| Source |
- No. of episodes: 20

Release
- Original network: TV3
- Original release: 4 July – 6 September 2012

Season chronology
- Next → Season 2

= The Block NZ season 1 =

The first season of New Zealand reality television series The Block NZ premiered on 4 July 2012, and ended on 6 September 2012. The season was judged by Victoria Bidwell and Stewart Harris.

Sibling team Libby and Ben Crawford won the season, selling their house for a profit of $157,000 and winning the $80,000 prize money. Dating couple Sarah Adams and Richard Boobyer came second, selling their house for a $64,000 profit, teenage sweethearts Ginny Death and Rhys Wineera sold their house for a profit of $11,000, while engaged couple Rachel Rasch and Tyson Hill sold their house for the reserve price.

In 2015, it was reported that the house would be demolished in order for apartments to be built.

==Contestants==

| House | Couple (ages) | Relationship | Hometown |
|---|---|---|---|
| 1 | Rachel Rasch (35) & Tyson Hill (36) | Engaged | Wellington |
| 2 | Sarah Adams (20) & Richard Boobyer (24) | Partners | Hamilton |
| 3 | Libby Crawford (29) & Ben Crawford (31) | Sister & Brother | Christchurch & Auckland |
| 4 | Ginny Death (22) & Rhys Wineera (23) | Partners | New Plymouth |

==Episodes==

| Episode | Week | Title | Original release date |
| 1 | 1 | "Episode 1" | 4 July 2012 |
The four couples meet for the first time and are given the task of finding one of four Mazda BT50s before making their way around Auckland to locate four red blocks each that are worth $5,000 and reach the Block first to determine the order the houses are chosen. After finding the first red block, teams were given a choice to build a toolbox to the same standards as one previously built by Mark to earn a bonus red block, or to continue on the hunt and increase their chances of reaching the houses first. All four teams opted to complete this additional task and receive $25,000 in total. Ginny and Rhys arrive first at the Block and select house four, Libby and Ben arrive second and select house three, Sarah and Richard arrive third and select house two and Rachel and Ty arrive last and are given house one.
| 2 | 1 | "Episode 2" | 5 July 2012 |
The four couples enter their houses for the first time and are all shocked to see just how bad a condition they are in. After spending an entire day cleaning up the houses, the teams all meet Shannon Ryan, the Games Master, and Peter, the Construction Supervisor. After learning that the first room they will be required to deliver will be the second bedroom, everyone hires builders and electricians as work begins.
| 3 | 2 | "Episode 3" | 11 July 2012 |
The couples begin their first room renovation, the second bedroom, and Mark challenges them to build a wall to his exact measurements—with a prize that will turn the competition upside down, the winning team of this week's challenge have the opportunity to swap houses with another team.
| 4 | 2 | "Episode 4" | 12 July 2012 |
Ginny and Rhys deliver their house swap verdict. Shannon sets the couples a distressing challenge, the couples are each given a brand new bedside table and are required to distress the table to make it look like a piece of antique furniture. Judges Victoria Bidwell and Stewart Harris assess the first room makeovers. The winners of the first week's renovation is Libby and Ben with a score of 11.5 out of 20.

| Data shown |

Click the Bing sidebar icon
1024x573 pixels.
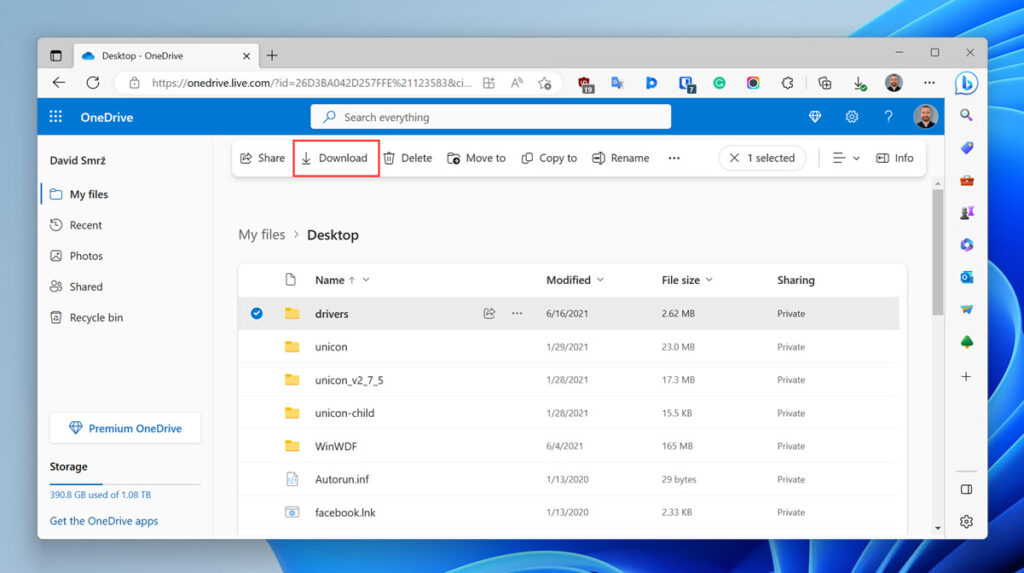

| Exercise tasks |
• a. Based on the text about The Block NZ's first season, do the following statements agree with it? Answer yes or no for each, quoting the words from the text that decide it. (i) Ginny and Rhys reached the Block first and picked house four. (ii) Shannon Ryan and Mark judged the season. (iii) Libby and Ben Crawford won $80,000 in prize money.
• b. Extend the account of The Block NZ's first season from the point where it stops.
The material plays no part in this work.

| Answers to the exercises |
• a.
(i) Yes: "Ginny and Rhys arrive first at the Block and select house four"
(ii) No: "The season was judged by Victoria Bidwell and Stewart Harris."
(iii) Yes: "Sibling team Libby and Ben Crawford won the season, selling their house for a profit of $157,000 and winning the $80,000 prize money."

• b.
| 5 | 3 | "Episode 5" | 18 July 2012 |
The teams are required to build a piece of furniture from recycled material. This week room is the study/child's bedroom, teams are required to furnish the room with recycled furniture.
| 6 | 3 | "Episode 6" | 19 July 2012 |
The challenge is a plumbing challenge, each team must run piping from a starting point to a tap. The first team to get water flowing through the tap wins the competition. Rachael & Tyson are the winning team of this week's challenge.
| 7 | 4 | "Episode 7" | 25 July 2012 |
This week the teams are required to renovate the bathroom and laundry. The challenge this week is for each team to cook and host a meal for the other teams. The other teams are required to score the teams on their hosting of the meal.
| 8 | 4 | "Episode 8" | 26 July 2012 |
The team challenge this week ran over two nights with the first two teams hosting their meal on the first night and the second two team hosting their meal tonight. Sarah and Richard choose a strategic vote giving all other teams a score of 1 out 10 thinking other teams will more than likely make a similar move. Sarah and Richard win this week's challenge and receive a lot of criticism for their choice to score the other teams a low score in order to win the competition. The winning team of this week's room was Ginny and Rhys with a score of 14.5 out of 20.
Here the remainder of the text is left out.